Tizón se deleita en la crudeza de las acciones físicas. Entiende ese objetivo colectivo pero solo nos permite ver sin ningún pudor el límite al que deben llegar para sortear cada día unos pocos. La tensión se oye, el sudor se huele, el dolor queda expuesto en los poros de los cadetes y en una intensa búsqueda en el orden de los acontecimientos para que, lo que comienza como un repetitivo recurso de fuerza física y relajación mental, acabe con la implicación del espectador, que agoniza al mismo ritmo que los jóvenes estudiantes, llegando a dudar de la necesidad de imposiciones tan excesivas, de degradaciones tan gratuitas, pero que no juzga los medios cuando necesariamente se entiende la finalidad.

Realmente llega la noche y desata la furia de la oscuridad cuando, en un momento concreto, la asfixia se contrapone a la ausencia de imagen, en una bárbara necesidad de separar los sentidos.

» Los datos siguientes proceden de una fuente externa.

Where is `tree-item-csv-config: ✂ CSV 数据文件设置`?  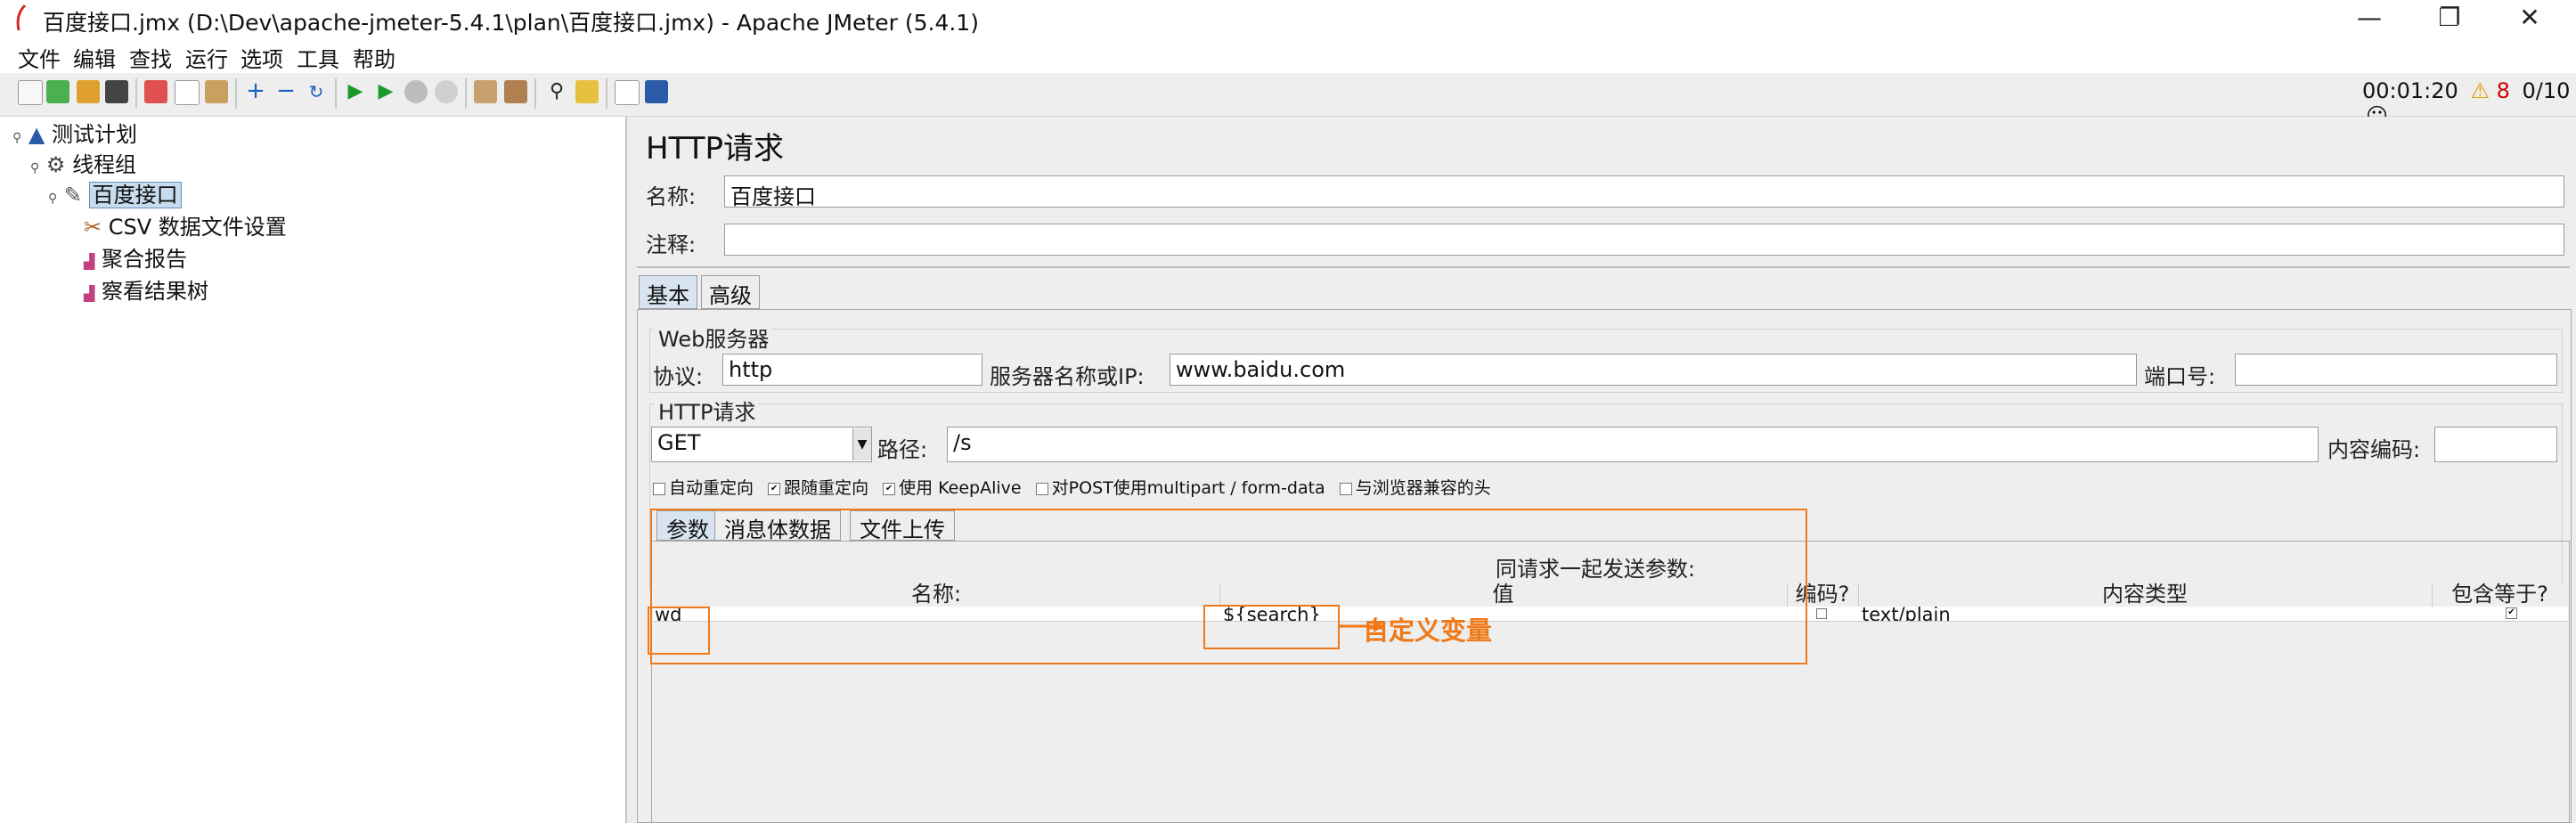 tree-item-csv-config: ✂ CSV 数据文件设置 is located at coordinates (186, 224).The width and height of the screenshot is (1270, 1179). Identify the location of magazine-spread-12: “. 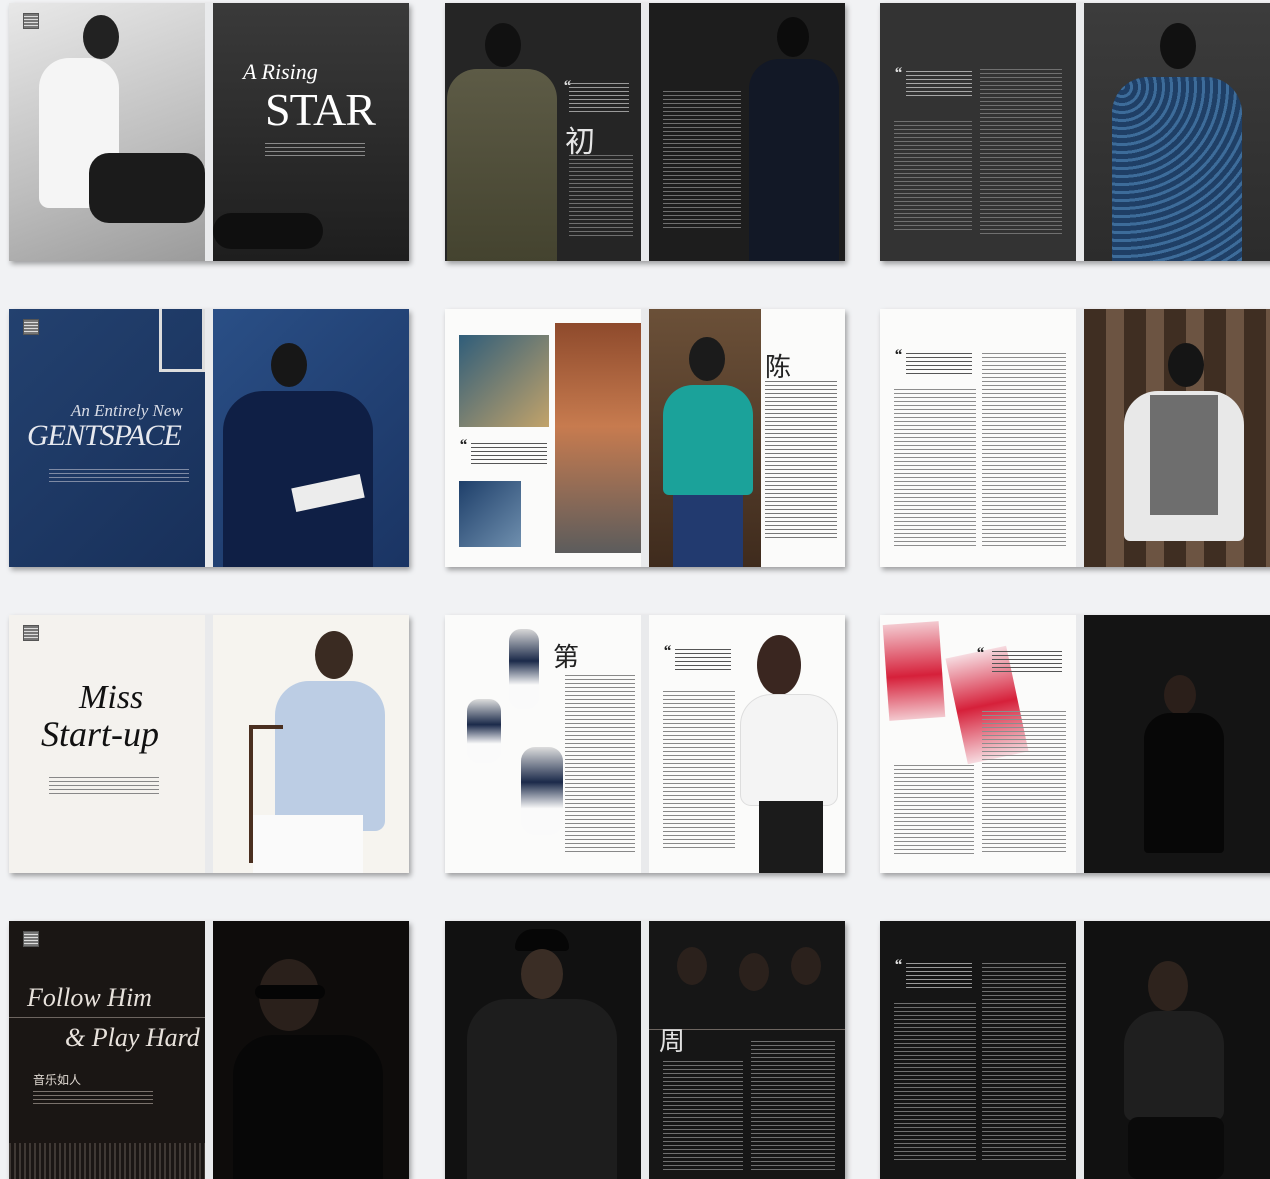
(1075, 1050).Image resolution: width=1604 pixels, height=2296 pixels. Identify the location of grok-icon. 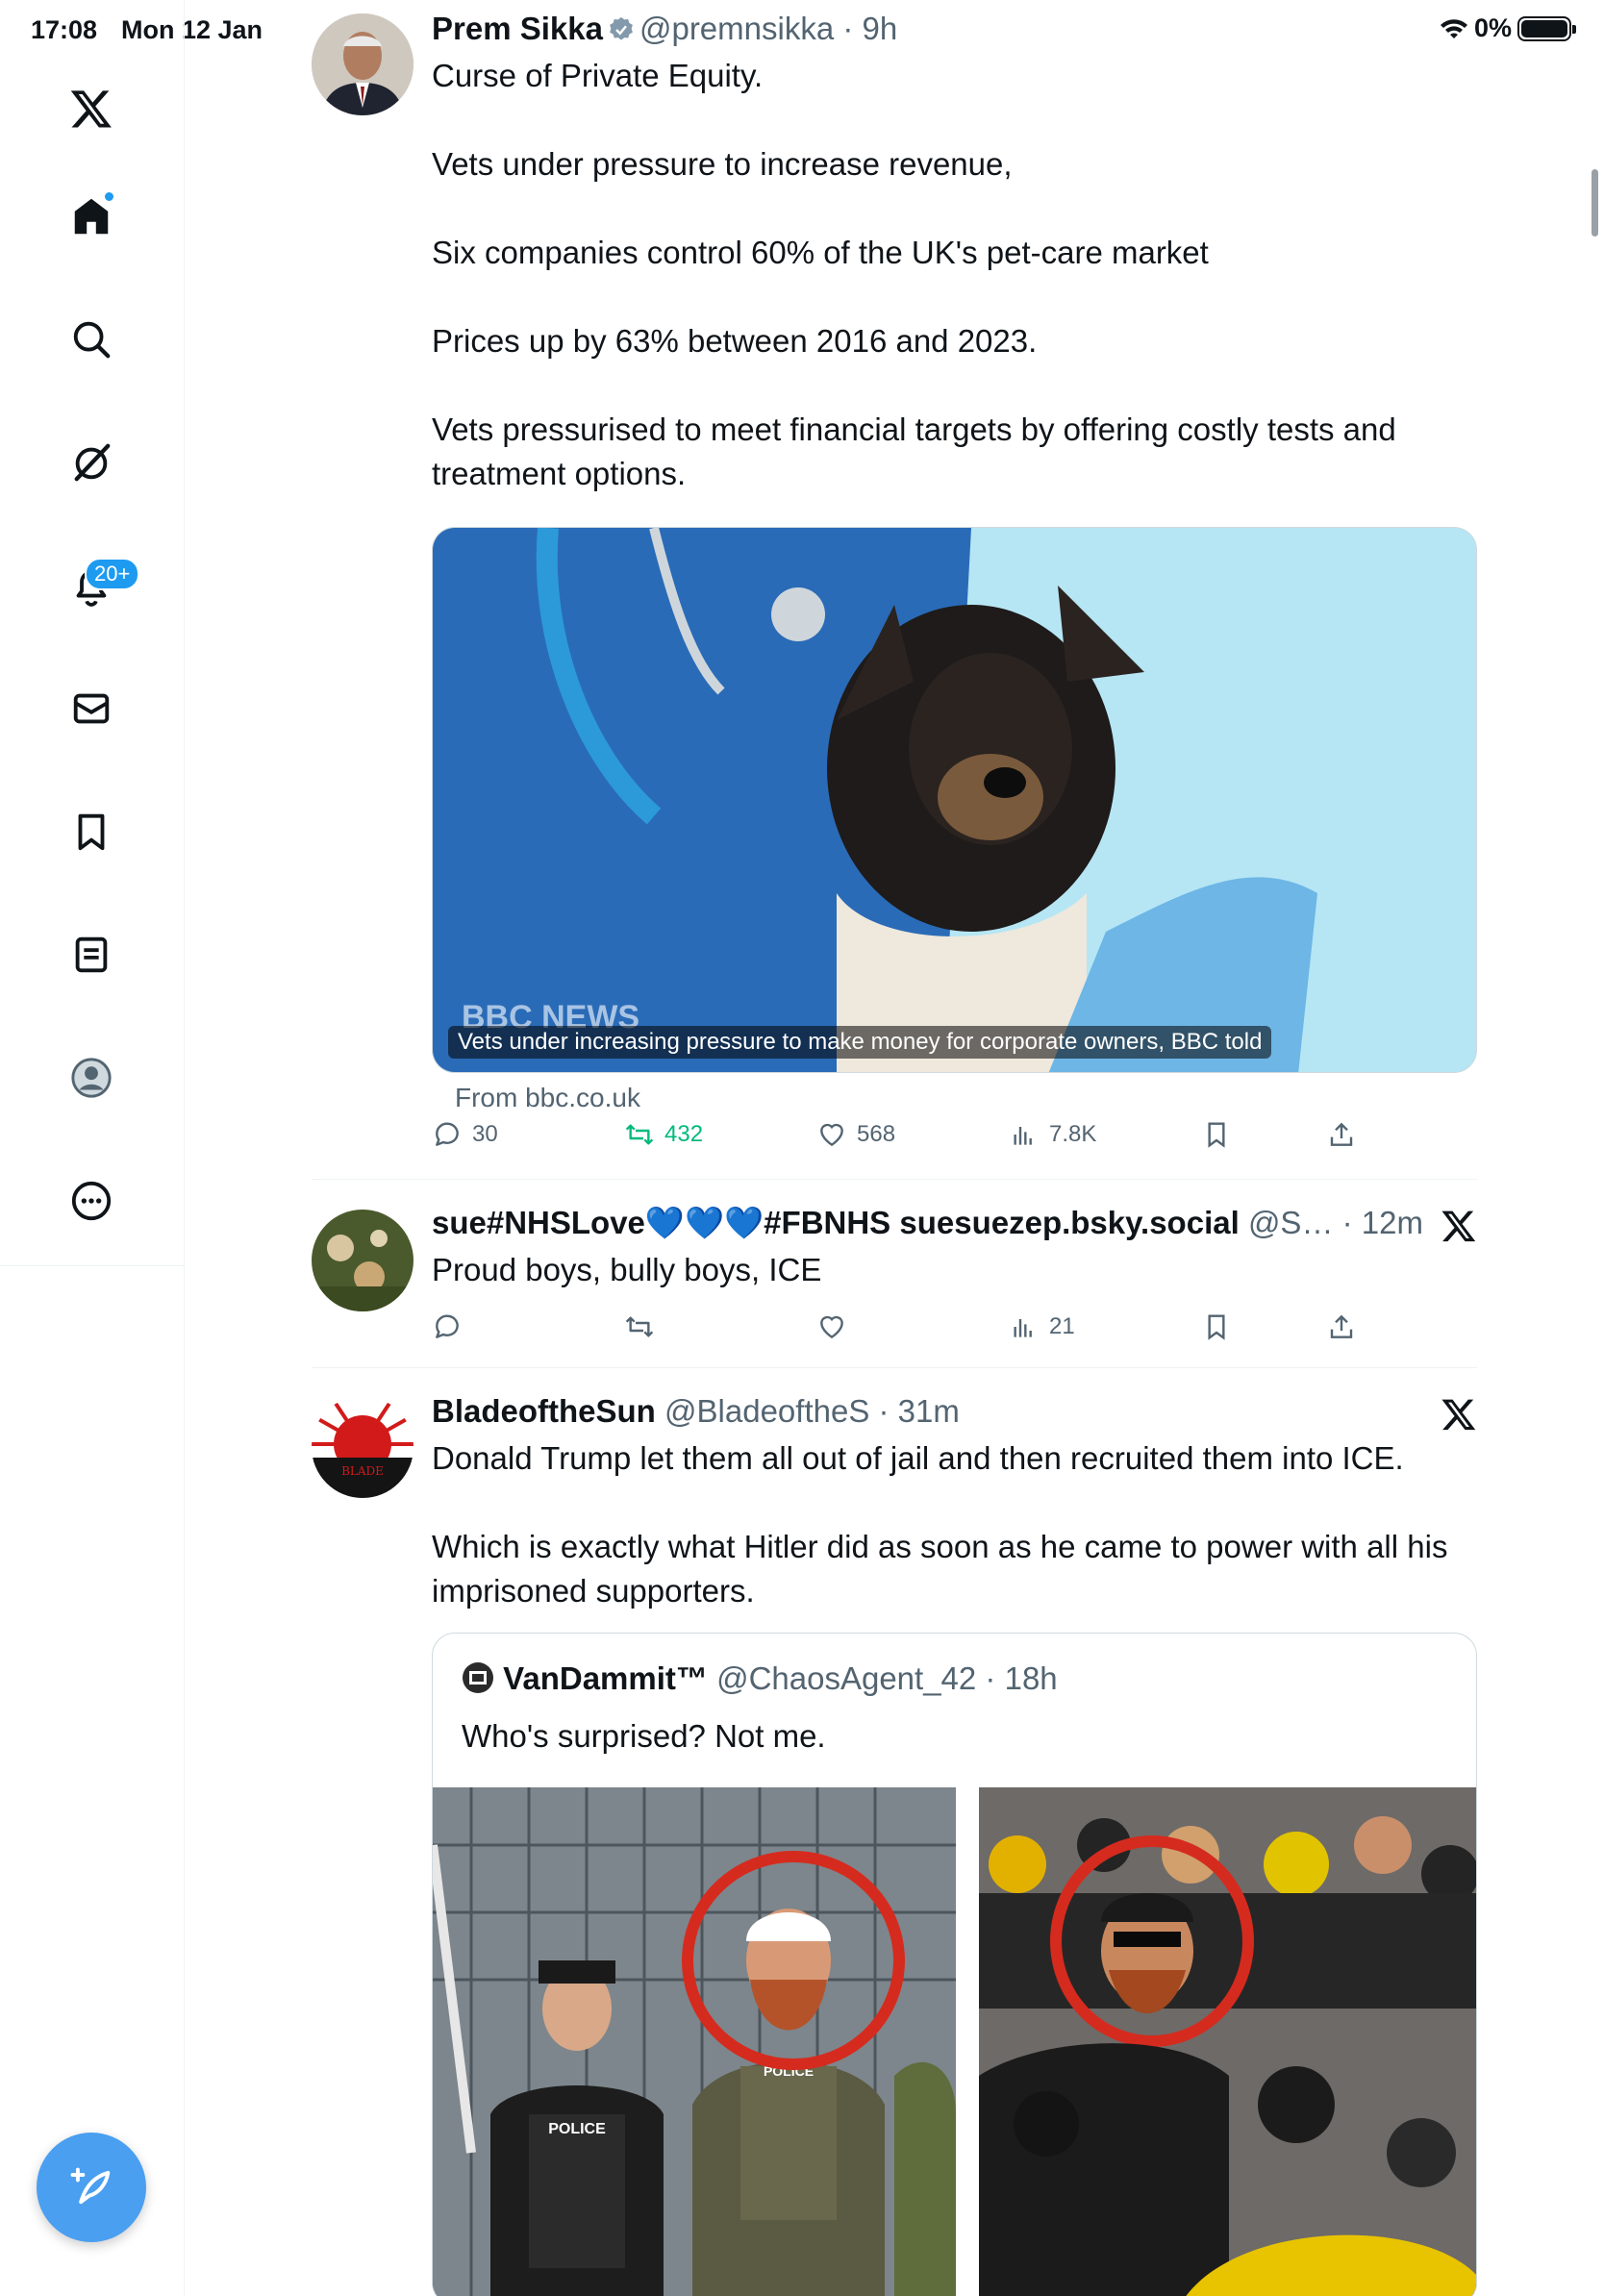
(91, 462).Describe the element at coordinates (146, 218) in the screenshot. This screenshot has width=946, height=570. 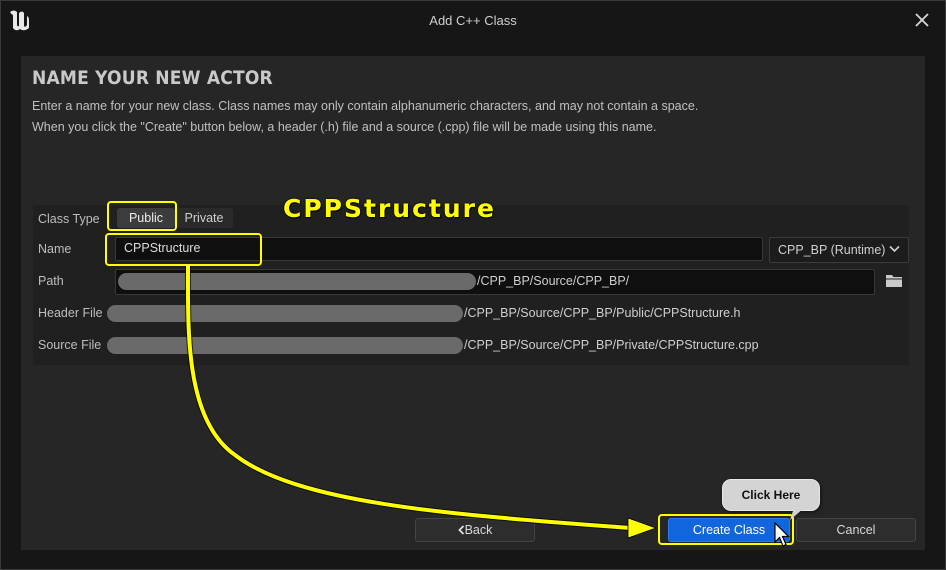
I see `class-type-public-toggle: Public` at that location.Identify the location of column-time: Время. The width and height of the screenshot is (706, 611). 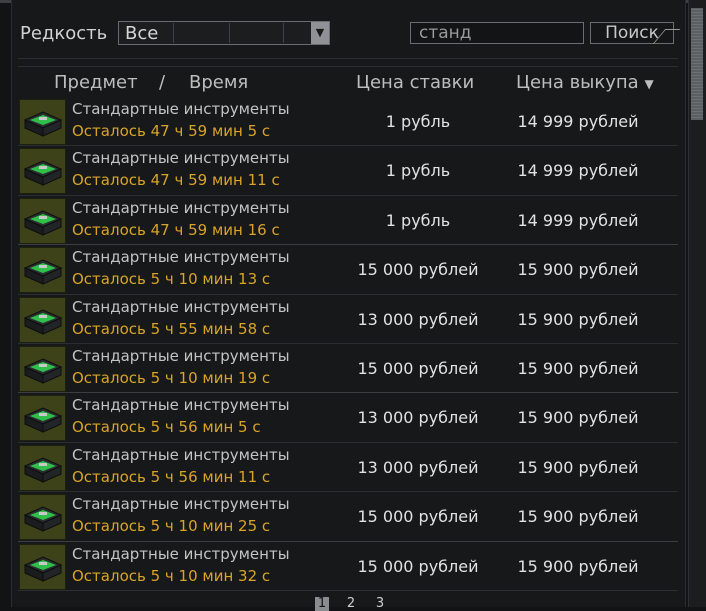
(218, 82). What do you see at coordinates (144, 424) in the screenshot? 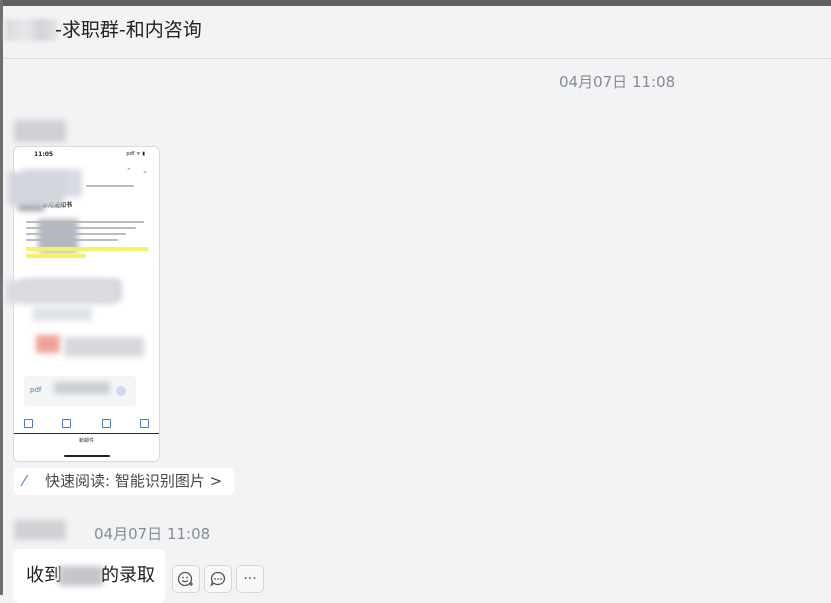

El director juega así con esos límites sobrepasados claramente para los aspirantes, y los equipara cinematográficamente con la intención de dar con la clave de su estudio y el futuro que puede implicar esa agotadora preparación: el horror de la guerra, el fin del mundo ya no como colectivo, como personas individuales. Queda igualmente espacio para hablar de conflictos con chicas, padres imperfectos y vidas sonrientes que esperan con anhelo el regreso de los jóvenes. Este entrenamiento es un espacio temporal, una anticipación a la catástrofe, pero también está por encima de una preparación de forzudas máquinas de matar sin capacidad de raciocinio. Así que Vino la noche alimenta la curiosidad y te jode la estabilidad emocional, cumpliendo con algo más que el simple retrato militar, cuando la furia y los límites sobrepasados son equiparables.